Recognizing that a fly ball would have tied the game, Giles threw four straight sliders to Judge, running the count to 2-2, before Judge fouled off a fastball. Giles went back to an 86-mph slider, but he left it up enough for Judge to dent the left-field wall with a game-tying double.
"You just try to go after the mistakes," Judge said. "Tonight I was able to get a couple of mistakes and do some damage with them."
Gregorius followed with a seeing-eye single to left field, putting runners at the corners for Sanchez, who has struggled mightily this postseason, having fared 0-for-13 in the ALCS entering the at-bat. Those frustrations evaporated as Sanchez's eyes widened for a 2-0 fastball, crushing Giles' 98.6-mph offering into right-center field.

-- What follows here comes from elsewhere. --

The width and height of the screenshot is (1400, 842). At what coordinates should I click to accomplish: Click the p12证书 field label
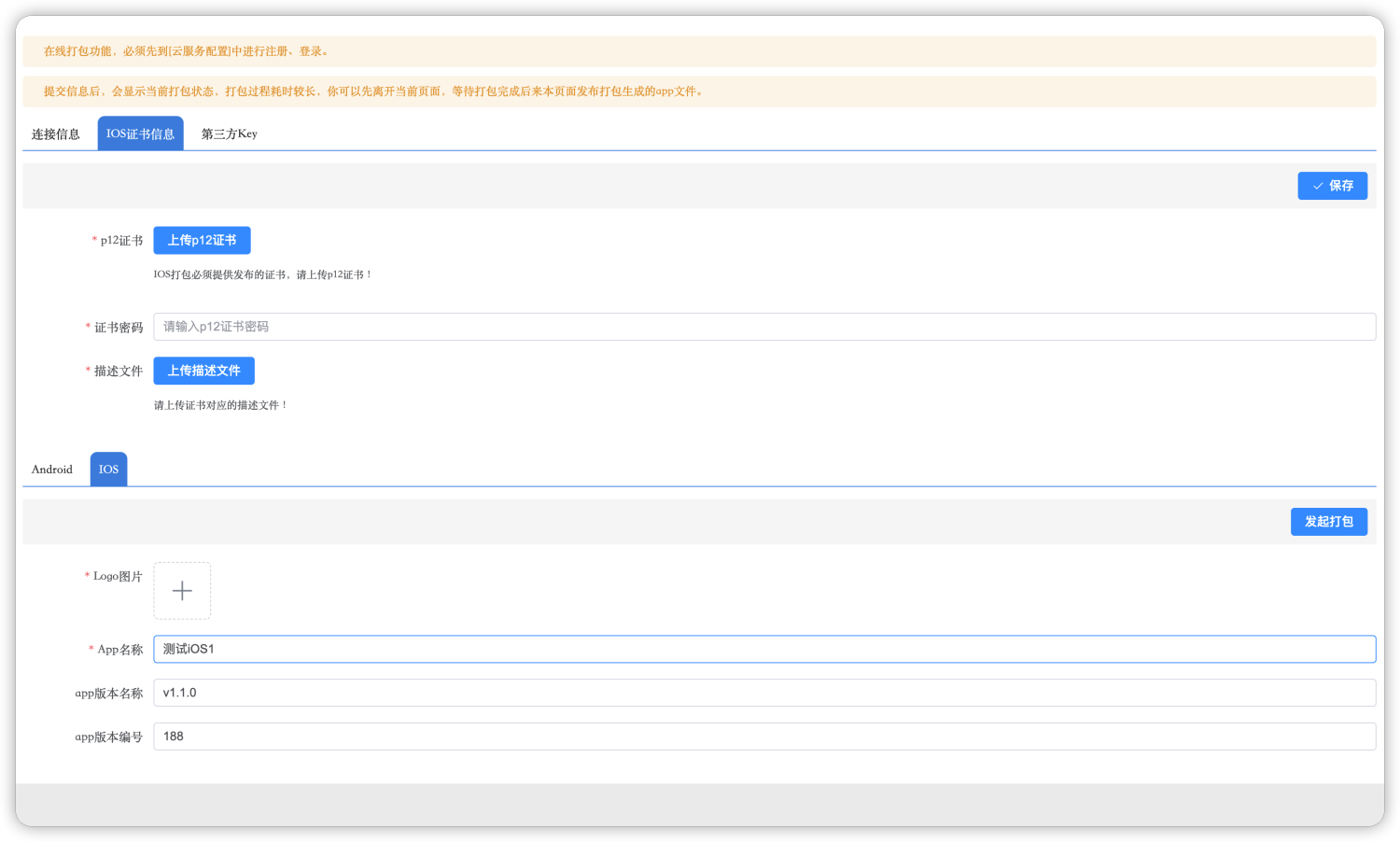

"When I got to second base, my emotions were through the roof," Sanchez said through an interpreter. "When I looked around and saw the fans cheering and screaming, it's nice to see all their support to come out here. It's amazing."

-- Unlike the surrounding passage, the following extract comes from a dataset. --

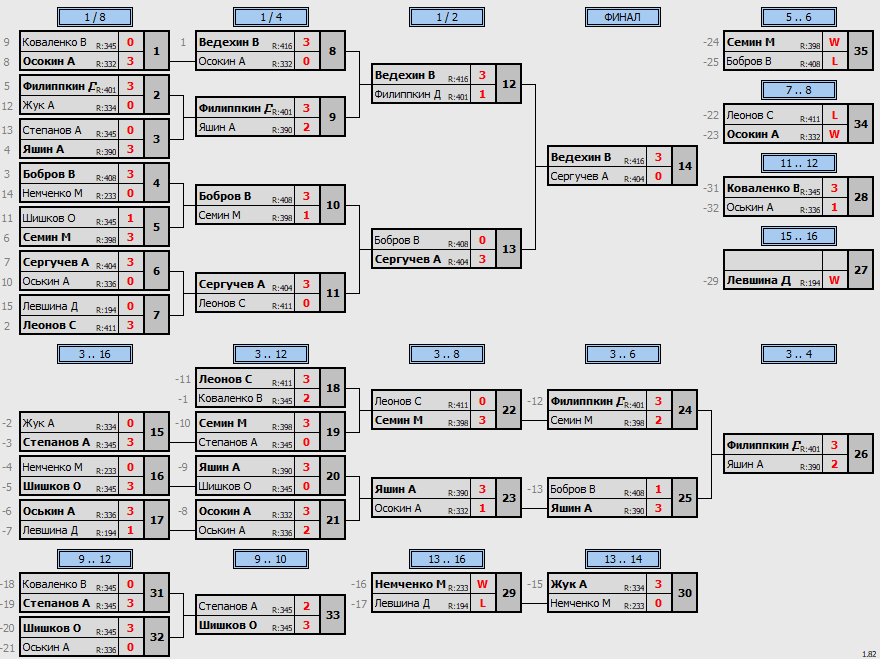The height and width of the screenshot is (659, 880).
Task: Click match number 35 box
Action: point(860,51)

The ball left Sanchez's bat at 113.1 mph, making it the hardest-hit ball of the game for either team, per Statcast™. It was the second-hardest hit of the postseason behind Cubs outfielder Kyle Schwarber (114.8 mph).
"When Judge hit the double and Gary hit the ball to right-center, the place was just electric," Gardner said. "It was one of the most fun innings I've ever been a part of."
Luke Gregerson worked his way out of a bases-loaded jam to prevent any more damage, getting Aaron Hicks and Frazier to ground out, but the damage was done.
"I think we've shown all year that we don't quit. We keep playing," Headley said. "We have a lot of fun and a lot of confidence in our ability. Even though we hadn't been hitting to that point, it was just a string of good at-bats. Guy after guy, doing his job."